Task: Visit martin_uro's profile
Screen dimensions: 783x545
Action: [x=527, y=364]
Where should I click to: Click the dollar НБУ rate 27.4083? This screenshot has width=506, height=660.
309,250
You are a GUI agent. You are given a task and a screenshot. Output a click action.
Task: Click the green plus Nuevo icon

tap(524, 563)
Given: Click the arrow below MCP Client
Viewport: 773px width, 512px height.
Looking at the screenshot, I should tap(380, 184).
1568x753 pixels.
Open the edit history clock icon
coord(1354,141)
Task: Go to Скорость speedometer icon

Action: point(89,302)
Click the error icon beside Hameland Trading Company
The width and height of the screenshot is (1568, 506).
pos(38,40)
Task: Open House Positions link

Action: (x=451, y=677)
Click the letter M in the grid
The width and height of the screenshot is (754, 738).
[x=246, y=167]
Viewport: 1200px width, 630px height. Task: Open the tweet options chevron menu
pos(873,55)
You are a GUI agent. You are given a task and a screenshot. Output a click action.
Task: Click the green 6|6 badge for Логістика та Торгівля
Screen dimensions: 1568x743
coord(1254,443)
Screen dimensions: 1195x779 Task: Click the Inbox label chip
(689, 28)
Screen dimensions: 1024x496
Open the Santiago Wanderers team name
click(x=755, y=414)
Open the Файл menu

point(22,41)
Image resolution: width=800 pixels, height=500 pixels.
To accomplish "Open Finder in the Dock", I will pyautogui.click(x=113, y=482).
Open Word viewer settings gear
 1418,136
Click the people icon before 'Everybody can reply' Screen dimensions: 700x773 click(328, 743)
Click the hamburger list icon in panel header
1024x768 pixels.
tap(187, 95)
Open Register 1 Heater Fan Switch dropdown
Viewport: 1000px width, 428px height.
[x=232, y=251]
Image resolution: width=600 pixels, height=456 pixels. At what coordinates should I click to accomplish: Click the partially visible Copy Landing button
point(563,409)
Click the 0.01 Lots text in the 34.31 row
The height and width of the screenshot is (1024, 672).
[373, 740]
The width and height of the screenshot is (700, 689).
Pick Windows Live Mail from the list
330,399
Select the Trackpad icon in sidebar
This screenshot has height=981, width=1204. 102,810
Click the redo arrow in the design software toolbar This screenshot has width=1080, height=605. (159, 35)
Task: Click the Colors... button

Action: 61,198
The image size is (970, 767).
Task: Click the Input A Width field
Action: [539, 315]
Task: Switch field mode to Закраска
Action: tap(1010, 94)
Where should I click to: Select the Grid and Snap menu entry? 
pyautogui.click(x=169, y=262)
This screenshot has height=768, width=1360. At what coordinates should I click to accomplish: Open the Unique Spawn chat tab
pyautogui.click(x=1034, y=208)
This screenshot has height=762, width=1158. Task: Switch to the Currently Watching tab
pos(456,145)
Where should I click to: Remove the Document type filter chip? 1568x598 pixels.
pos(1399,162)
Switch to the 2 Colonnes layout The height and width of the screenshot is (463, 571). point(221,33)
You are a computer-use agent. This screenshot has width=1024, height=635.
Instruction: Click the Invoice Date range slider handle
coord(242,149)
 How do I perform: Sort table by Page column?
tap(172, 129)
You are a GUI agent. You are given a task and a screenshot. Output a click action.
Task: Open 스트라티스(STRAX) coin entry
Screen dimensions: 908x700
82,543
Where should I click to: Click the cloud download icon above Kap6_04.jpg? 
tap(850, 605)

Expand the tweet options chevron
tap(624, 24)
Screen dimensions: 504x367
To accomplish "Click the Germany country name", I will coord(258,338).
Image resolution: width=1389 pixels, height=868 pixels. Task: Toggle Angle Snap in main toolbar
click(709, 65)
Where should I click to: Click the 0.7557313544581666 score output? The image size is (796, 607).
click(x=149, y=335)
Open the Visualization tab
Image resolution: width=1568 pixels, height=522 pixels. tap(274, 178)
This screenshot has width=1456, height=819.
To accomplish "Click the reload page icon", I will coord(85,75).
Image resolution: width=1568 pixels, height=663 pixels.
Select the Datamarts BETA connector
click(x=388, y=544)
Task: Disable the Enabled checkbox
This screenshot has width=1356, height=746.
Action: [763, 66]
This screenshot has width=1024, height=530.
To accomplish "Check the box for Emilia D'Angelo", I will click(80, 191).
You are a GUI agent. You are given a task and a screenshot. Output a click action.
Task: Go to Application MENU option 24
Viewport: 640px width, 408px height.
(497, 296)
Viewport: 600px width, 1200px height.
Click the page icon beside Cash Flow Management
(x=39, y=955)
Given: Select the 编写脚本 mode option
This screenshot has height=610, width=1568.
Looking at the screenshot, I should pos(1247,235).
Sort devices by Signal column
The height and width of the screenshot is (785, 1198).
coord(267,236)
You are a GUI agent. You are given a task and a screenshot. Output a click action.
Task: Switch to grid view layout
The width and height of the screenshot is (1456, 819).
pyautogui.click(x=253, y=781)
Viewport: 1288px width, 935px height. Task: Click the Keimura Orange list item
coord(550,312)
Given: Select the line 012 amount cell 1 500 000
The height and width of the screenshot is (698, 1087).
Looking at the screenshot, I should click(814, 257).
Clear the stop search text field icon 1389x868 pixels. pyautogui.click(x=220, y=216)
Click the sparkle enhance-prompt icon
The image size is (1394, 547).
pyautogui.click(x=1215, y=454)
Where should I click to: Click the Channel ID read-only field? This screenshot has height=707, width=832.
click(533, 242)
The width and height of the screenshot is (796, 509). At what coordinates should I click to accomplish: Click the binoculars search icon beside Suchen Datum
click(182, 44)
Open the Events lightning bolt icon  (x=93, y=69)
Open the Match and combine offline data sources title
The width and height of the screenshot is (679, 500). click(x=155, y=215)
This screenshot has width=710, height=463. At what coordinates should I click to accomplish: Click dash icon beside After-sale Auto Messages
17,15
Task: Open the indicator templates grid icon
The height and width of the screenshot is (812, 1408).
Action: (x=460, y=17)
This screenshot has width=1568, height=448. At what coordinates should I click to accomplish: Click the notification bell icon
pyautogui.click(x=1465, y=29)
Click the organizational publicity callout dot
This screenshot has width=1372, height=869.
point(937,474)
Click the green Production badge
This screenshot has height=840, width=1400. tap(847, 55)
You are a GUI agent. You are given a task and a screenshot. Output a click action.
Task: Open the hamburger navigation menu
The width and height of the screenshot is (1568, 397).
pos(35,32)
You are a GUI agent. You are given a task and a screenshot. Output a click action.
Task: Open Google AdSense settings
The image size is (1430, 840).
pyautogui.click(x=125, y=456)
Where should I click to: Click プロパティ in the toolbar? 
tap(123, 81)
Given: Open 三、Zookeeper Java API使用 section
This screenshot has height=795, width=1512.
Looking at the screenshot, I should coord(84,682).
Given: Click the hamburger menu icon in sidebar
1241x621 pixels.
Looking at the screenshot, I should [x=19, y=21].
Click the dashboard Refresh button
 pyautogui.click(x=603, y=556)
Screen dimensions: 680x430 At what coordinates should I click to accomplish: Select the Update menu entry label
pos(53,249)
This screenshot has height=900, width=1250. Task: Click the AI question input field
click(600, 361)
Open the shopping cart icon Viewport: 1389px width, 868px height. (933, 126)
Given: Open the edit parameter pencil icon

☆ ☆ ☆ ☆ ☆ ☆ ☆

**Выполните задание**. Перепишите записи от самого начала до строки с «tap(524, 563)» включительно, вместе с запросами, умножив на 2,15 каждое число в ответах (это координаты) и округлив результат до целого, половины вверх. Числа в запросах и в образцах формата не меняйте.

**Полный ответ**.
Task: Visit martin_uro's profile
Screen dimensions: 783x545
Action: [x=1133, y=783]
Where should I click to: Click the dollar НБУ rate 27.4083? This screenshot has width=506, height=660.
664,538
You are a GUI agent. You are given a task and a screenshot. Output a click action.
Task: Click the green plus Nuevo icon

tap(1127, 1210)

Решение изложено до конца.